Ongoing film festival presents a grab bag of comedic shorts, both animated and live action.

Pictured: Uber-nerd Toby dominates animator Lance Myers' short, "The Butterfly Effect."

Editor’s note: The following really should be a blog item, but there hasn’t been a chance to post new content recently, so check out a companion video on the Blog.

Belatedly, Jester dropped in for the First Sundays film festival at the Pioneer Theater in Manhattan’s East Village on December 2. The festival focuses on comedic short films, and gives audiences a chance to vote for their favorite, on the first Sunday of every month, of course, and has been doing so for about six years. The ongoing festival grew out of the Chicago City Limits improv comedy group.

The shorts were a mix of animated and live action, and the audience award was dominated by the film “The Blood of the Cross,” written and directed Todd Lubitsch -- because the filmmaker and his posse were in attendance.
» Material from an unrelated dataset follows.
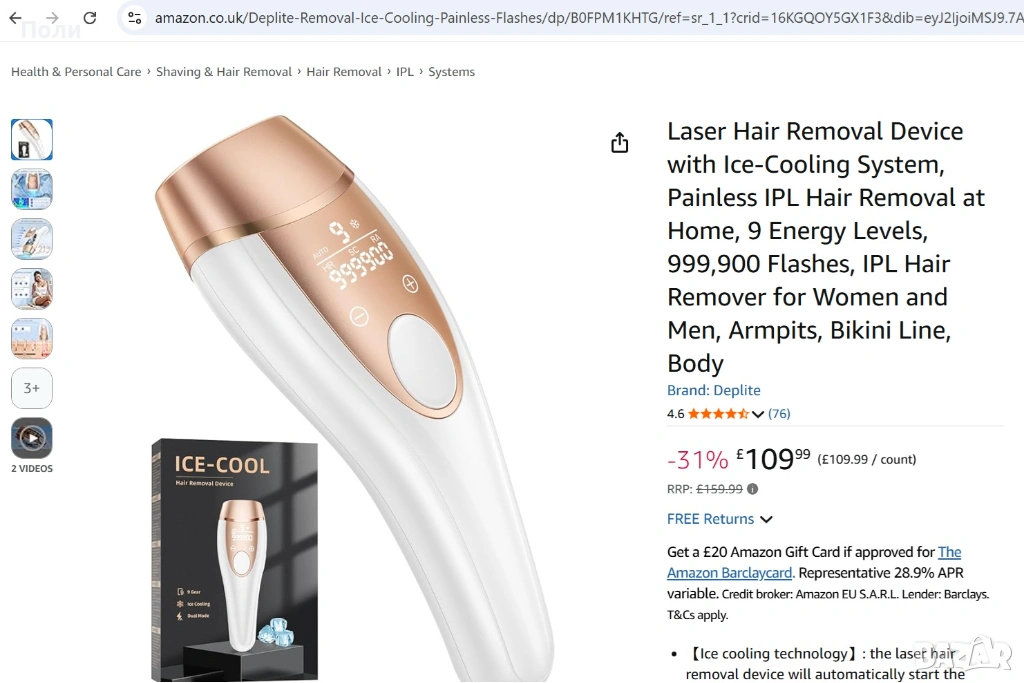
Task: Select the first product thumbnail
Action: pos(32,139)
But this satire of directors with a messiah or god complex was actually a bit uneven, with comic timing between the actors that left too many pauses between lines and a generally amateurish feel.
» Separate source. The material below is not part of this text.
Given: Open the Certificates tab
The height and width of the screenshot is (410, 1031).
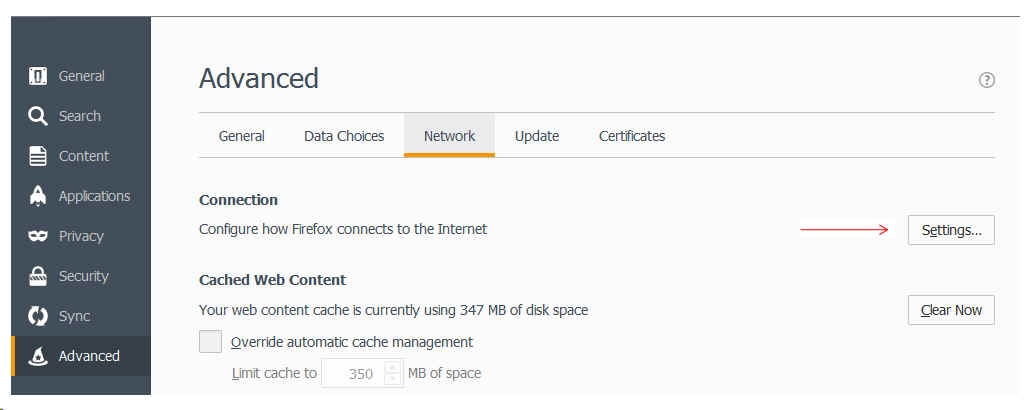Looking at the screenshot, I should click(632, 136).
The true standout of the evening was “The Butterfly Effect,” an episode in an animated Super Deluxe web series called the Ted Zone. This episode chronicled Toby Radloff, a nerd with a heavy Chicago accent, who has a nasty eccentric mother who tells him he needs to get laid. Radloff scoffs at his fellow comic-convention nerds and schools them on the butterfly effect and what it means. The biting tone really made this a gut-buster.

Not too far behind was “The Time Machine,” a live action short by a recent NYU film student, Ben Joseph, who wrote, directed and starred in the piece. Joseph has fun with the idea of a time machine put to use to take back a mistake in behavior with his girlfriend. Even with a low-rent time machine that’s cross between a George Foreman grill, colored paint with glitter, and a combination lock, the concept is put across sufficiently for the audience to buy into it and enjoy the piece.
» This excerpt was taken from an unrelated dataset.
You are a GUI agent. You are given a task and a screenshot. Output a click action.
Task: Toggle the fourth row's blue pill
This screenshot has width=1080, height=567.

Not in competition, but still fairly amusing, was “Hippy Gypsy,” made by one of the co-hosts of the evening of films, Victor Varnado, as a film-noir parody with a strong nod to “Chinatown.” This short featured the winner of the previous month’s “Wanna Be A Star” contest -- each month someone associated with First Sundays directs a short with a contest winner for the next month.

Varnado and Jay Stern, the co-hosts who do some patter and pose some trivia questions before and between the films, could be a little grating -- seemingly not even knowing what to say at points, but the chance of seeing a gem outweighs that inconvenience.